The way a community style village should be designed is much like that of a temporary shelter, by combining the area’s standards and regulations with people’s needs and wants. The FEMA village’s atmosphere is much like that of a campground: therefore, “the [main] objective is the creation of a total environment, both physical and social, in which the camper can achieve a satisfying recreational experience” (Moss, 1985, p. 1). Due to David J. Reed, the first step when designing a campground, is to discover individuals’ needs and wants through researching the area’s demographics (population, sex, ages, race, education levels, and poverty) (Reed, 1979).

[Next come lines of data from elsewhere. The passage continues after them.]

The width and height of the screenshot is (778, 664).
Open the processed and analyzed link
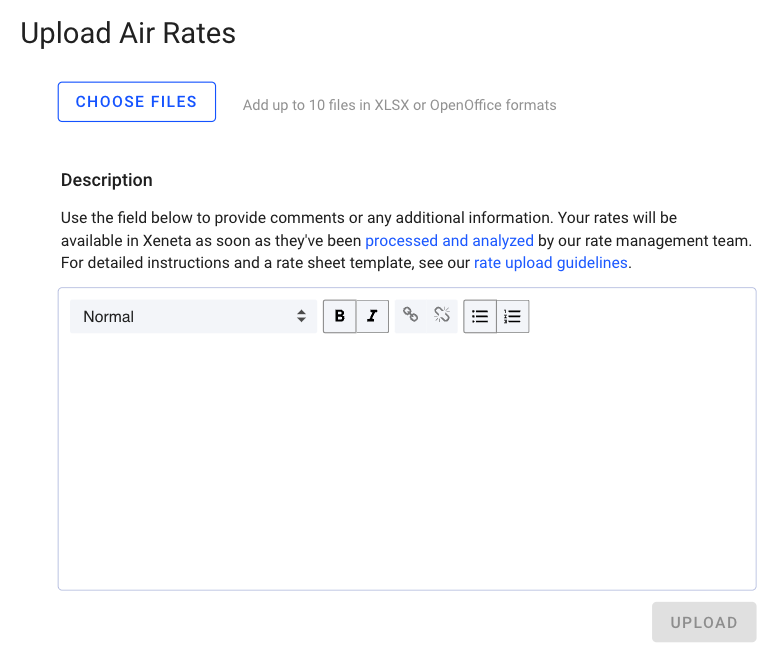click(449, 241)
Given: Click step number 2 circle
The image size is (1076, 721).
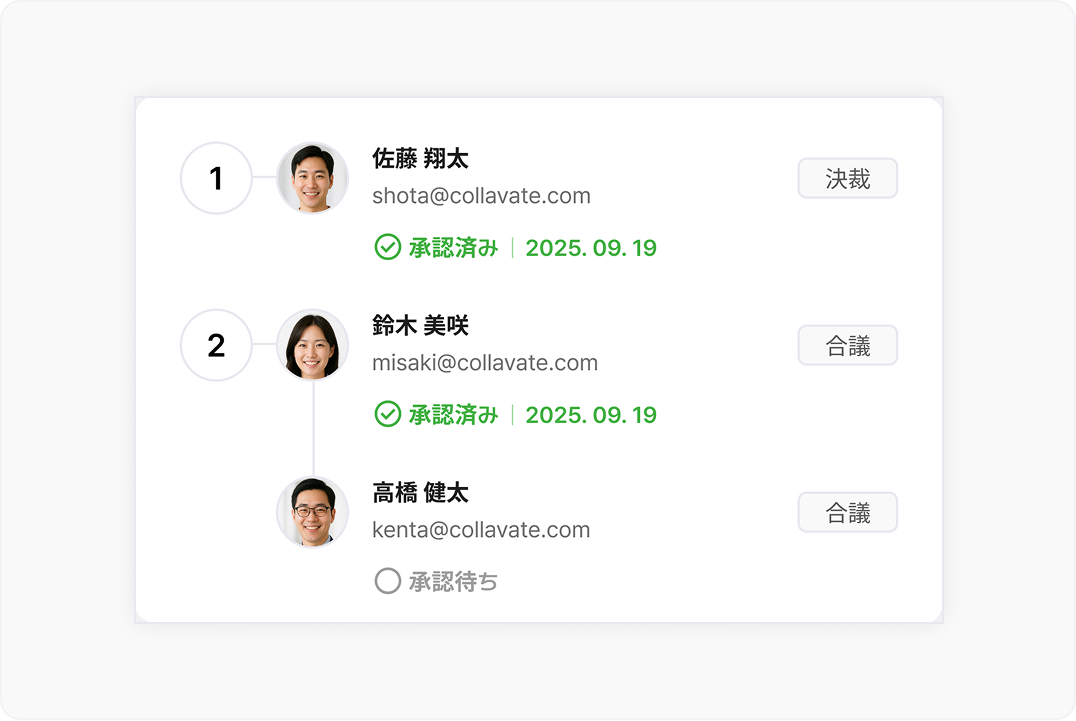Looking at the screenshot, I should [216, 345].
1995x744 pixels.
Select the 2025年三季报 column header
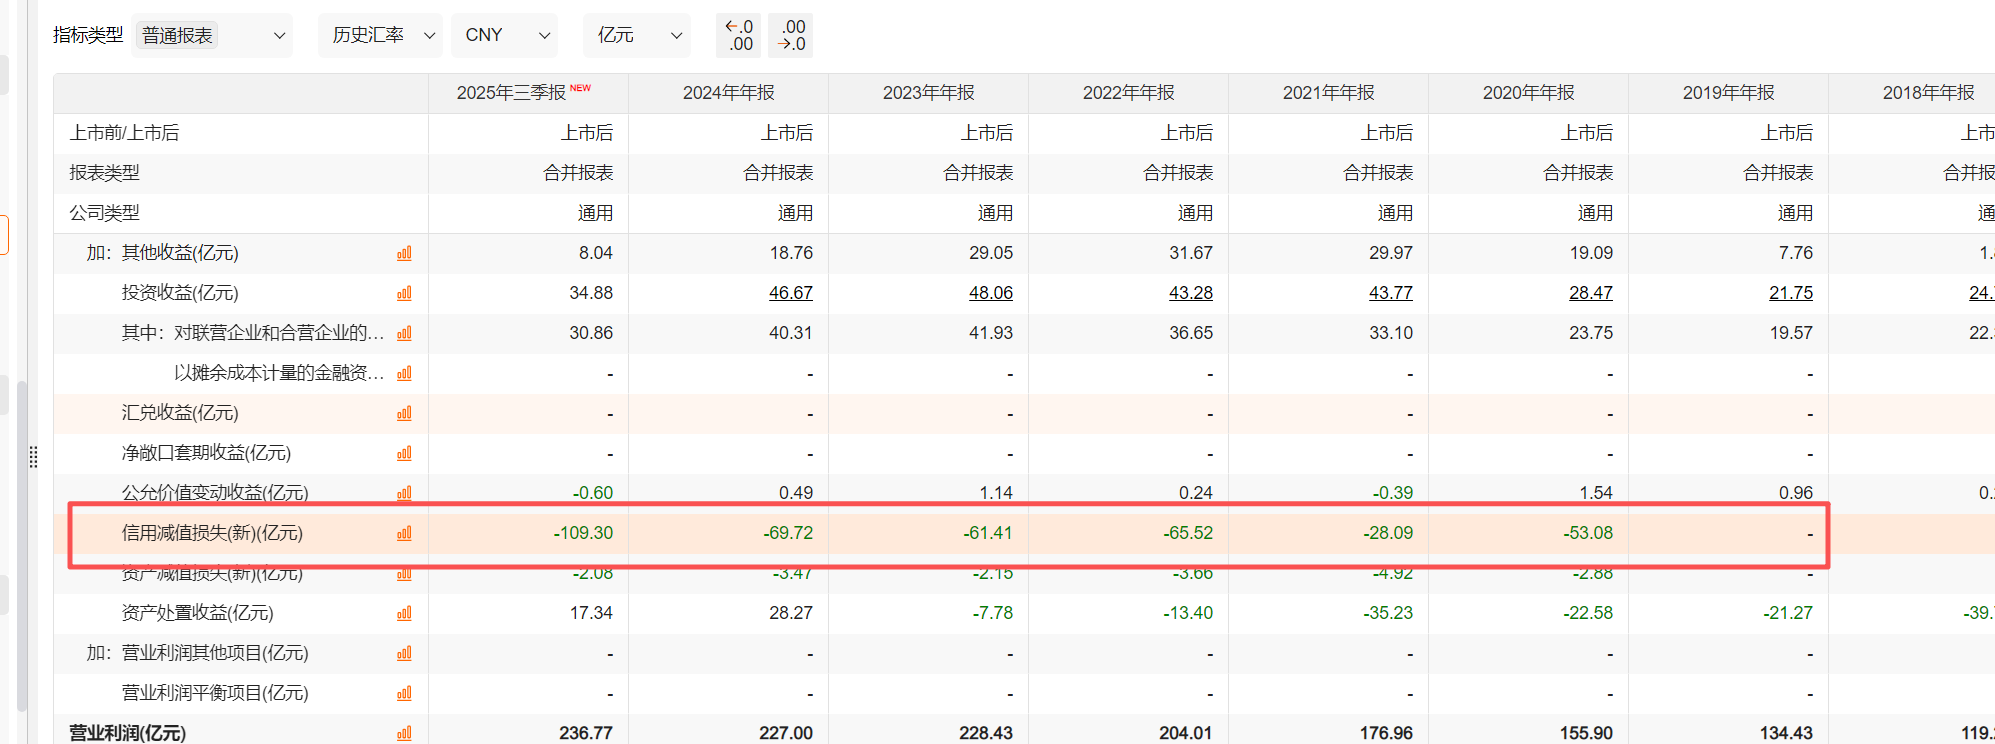pyautogui.click(x=511, y=93)
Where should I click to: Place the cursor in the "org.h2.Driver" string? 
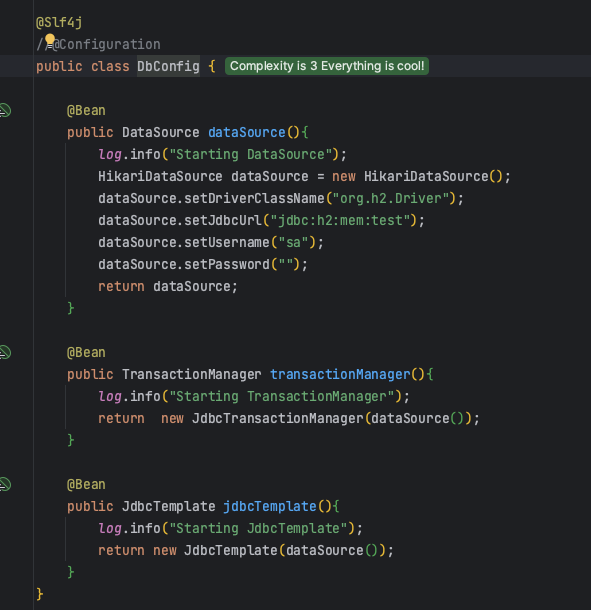pos(391,198)
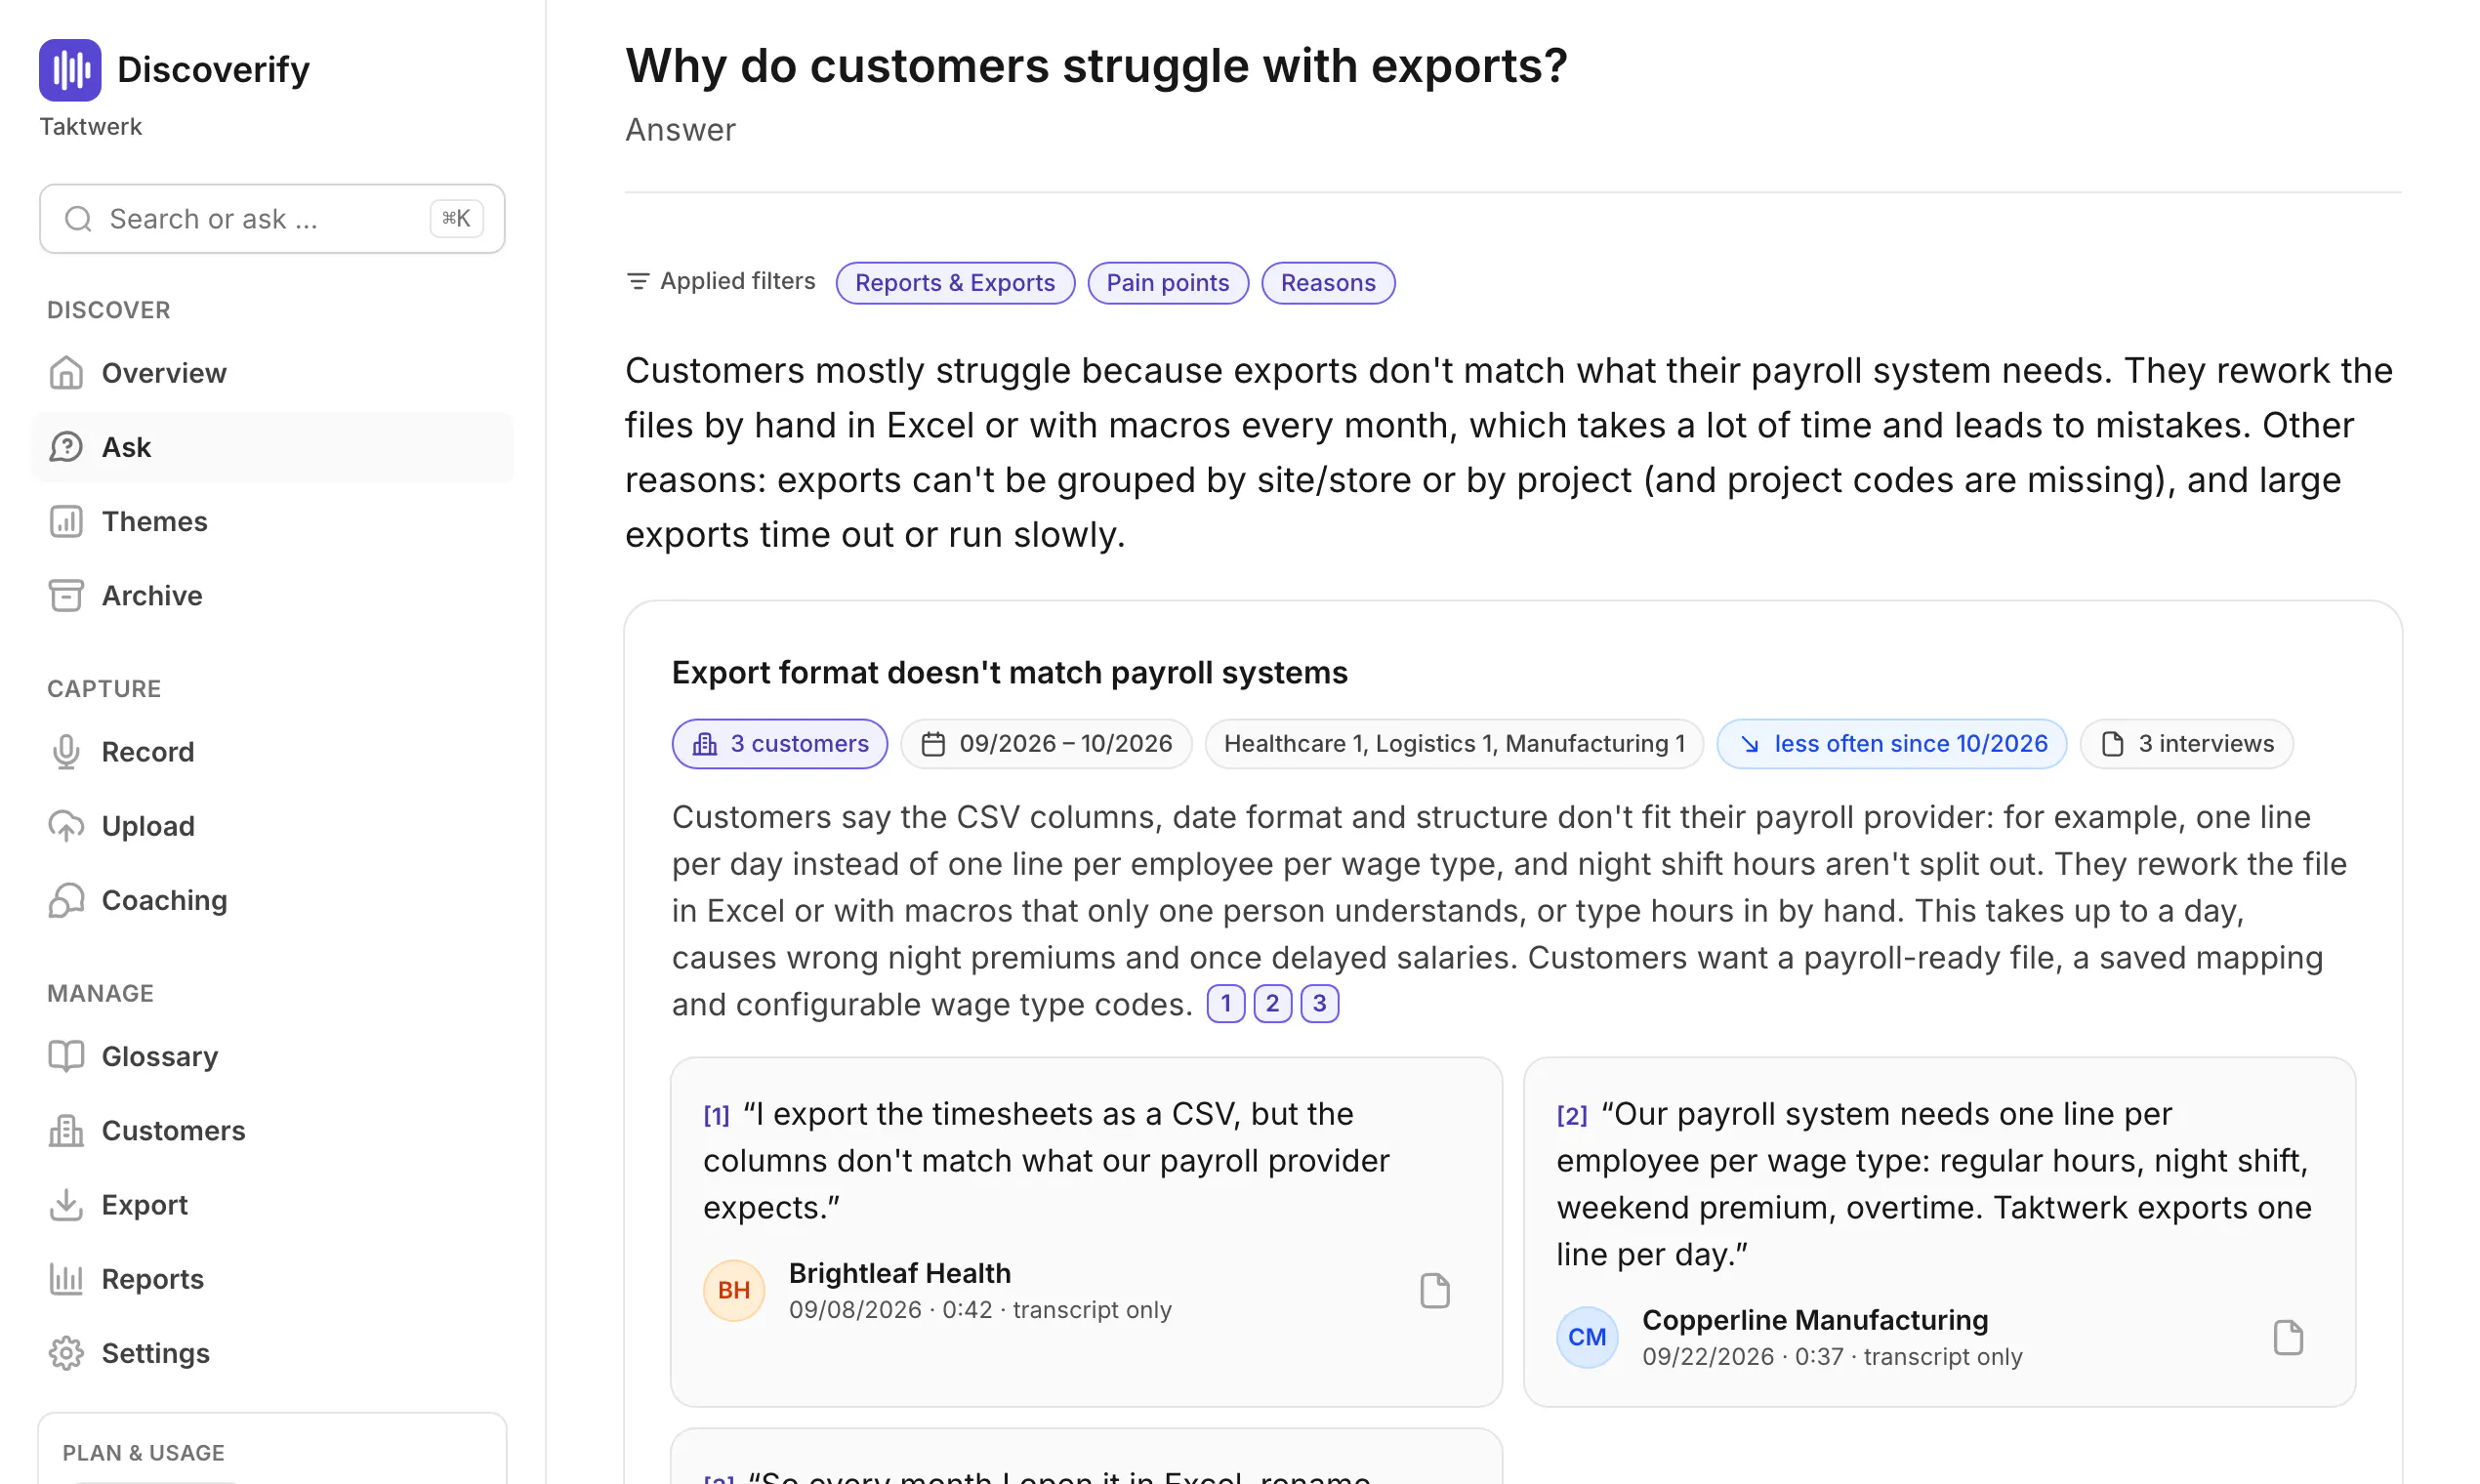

Image I - An example of a campground style layout and design
These categories, for the Lower Ninth Ward, were found using the Greater New Orleans Community Data Center. In 2000, the population of the Lower Ninth was 14,008 people, 53.7% of which were female. Of those 14, 008 people, 30.7% were under the age of 18, 41.4% were between 18 and 49, and 27.9% were 50 or older. In addition, of the 14, 008 people, 98.3% were African Americans, 0.5% was Caucasians, and 1.2% was other. In the Lower Ninth Ward, the level of education varied within the 9,720 people under the age of eighteen. These levels include: 11% having less than a 9th grade education, 29.1% having between a 9th and a 12th grade education, but no diploma, 29.7% having a high school diploma, 24.2% having an Associates degree, and only 6% having a Bachelors degree or higher. In addition, the Lower Ninth Ward had a poverty percentage of 36.4, making it one of the poorest areas in New Orleans. In addition, there were 4, 820 occupied housing units, 32.4% of which did not own any form of transportation (Lower Ninth Ward, 2000).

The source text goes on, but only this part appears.